Das Europäische Parlament, das nach eigener Auskunft »einzige direkt gewählte Organ der Europäischen Union«, hat sich in dieser Woche mit dem Konflikt zwischen Israel und »palästinensischen« terroristischen Organisationen beschäftigt und, wie es in einer Mitteilung der Volksvertretung heißt, von der EU neue Ansätze zu dessen Lösung eingefordert.
»Parliament calls for the resumption of credible peace efforts without delay and says that EU foreign policy chief Federica Mogherini and EU Special Representative Fernando Gentilini must make better use of EU member states‘ political and institutional expertise on the region to play a genuine political role in the peace process.«
Ihre Kompetenz in Sachen Konfliktentschärfung demonstrierten die Parlamentarier mit einem am Donnerstag mit 525 Zustimmungen, 70 Ablehnungen und 31 Enthaltungen angenommenen Gemeinsamen Entschließungsantrag, der nach viel Geschwurbel zunächst »das Nuklearabkommen mit dem Iran« zu einem »einzigartige[n] Impuls für den Friedensprozess« verklärt.
Und nach allerlei weiteren Phrasen haben die europäischen Volksvertreter sich dann endlich zum Kern des Problems vorgearbeitet: dem »fortgesetzten Ausbau der israelischen Siedlungen, der gegen das humanitäre Völkerrecht verstößt, die Verbitterung auf palästinensischer Seite schürt und die Aussichten auf eine tragfähige Zwei-Staaten-Lösung untergräbt«.
Und während die israelische Regierung aufgefordert wird, »ihre Siedlungspolitik unverzüglich zu stoppen und rückgängig zu machen«, soll Federica Mogherini, die Hohe Außenbeauftragte der EU, innerhalb der Europäischen Kommission darauf dringen, »die Arbeit an den EU-weiten Leitlinien über die Kennzeichnung von Erzeugnissen aus den israelischen Siedlungen« fertigzustellen.

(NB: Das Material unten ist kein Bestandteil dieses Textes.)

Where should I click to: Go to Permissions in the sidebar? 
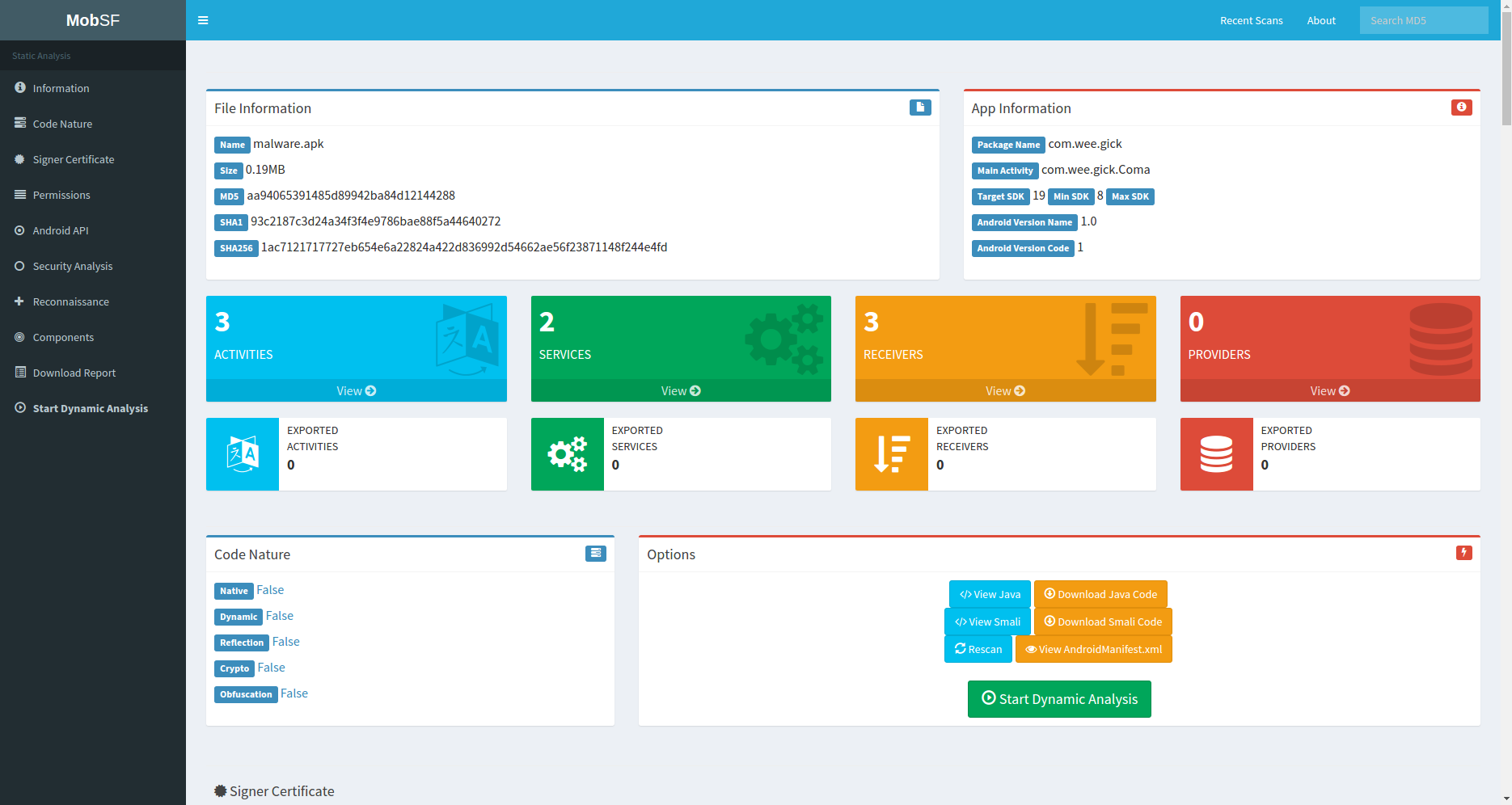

Was von Parlamentariern zu halten ist, die offenbar glauben, mit einer solchen Kennzeichnung »palästinensische« und islamistische Terroristen in Gaza und den umstrittenen Gebieten entwaffnen oder gar Frieden im ganzen Mittleren Osten stiften zu können, hat zu Lebzeiten Philipp Mißfelder als außenpolitischer Sprecher für die Unionsfraktionen im Bundestag notiert:
»Die Leitlinien der Europäischen Union haben eine ähnliche Qualität wie die jüngste Anfrage der Fraktion von Bündnis 90/Die Grünen zur Produkt-Etikettierung von Waren aus dem Westjordanland, dem Gazastreifen oder aus Ostjerusalem. Auch diese Anfrage leistete keinen konstruktiven Beitrag zur Lösung des Konflikts in den Palästinensergebieten.«
In der Tat schafften es die Parlamentarier, mit ihrem Gemeinsamen Entschließungsantrag in Jerusalem für Empörung zu sorgen. »Under the guise of a technical procedure, this is an attempt to force a diplomatic solution instead of encouraging the Palestinians to return to the negotiating table«, erklärte beispielsweise Emmanuel Nahshon, Sprecher des israelischen Außenministeriums.
Im Januar 2014 forderte die australische Außenministerin Julie Bishop in einem Interview, »I would like to see which international law has declared [settlements] illegal«. Und sie ergänzte: »I don’t think it’s helpful to prejudge the settlement issue if you’re trying to get a negotiated solution. And by deeming the activity as a war crime, it’s unlikely to engender a negotiated solution«.
Vielleicht wäre es hilfreich, sich an diesen Gedanken zu orientieren, um den »Friedensprozeß« mit einem neuen Ansatz wiederzubeleben. Dazu allerdings dürfte eine EU, die sich ernsthaft um eine »Verbitterung auf palästinensischer Seite« sorgt und damit unzweideutig hinter sie stellt, kaum in der Lage sein. Und schließlich wollen ja auch die eigenen Ressentiments gepflegt werden.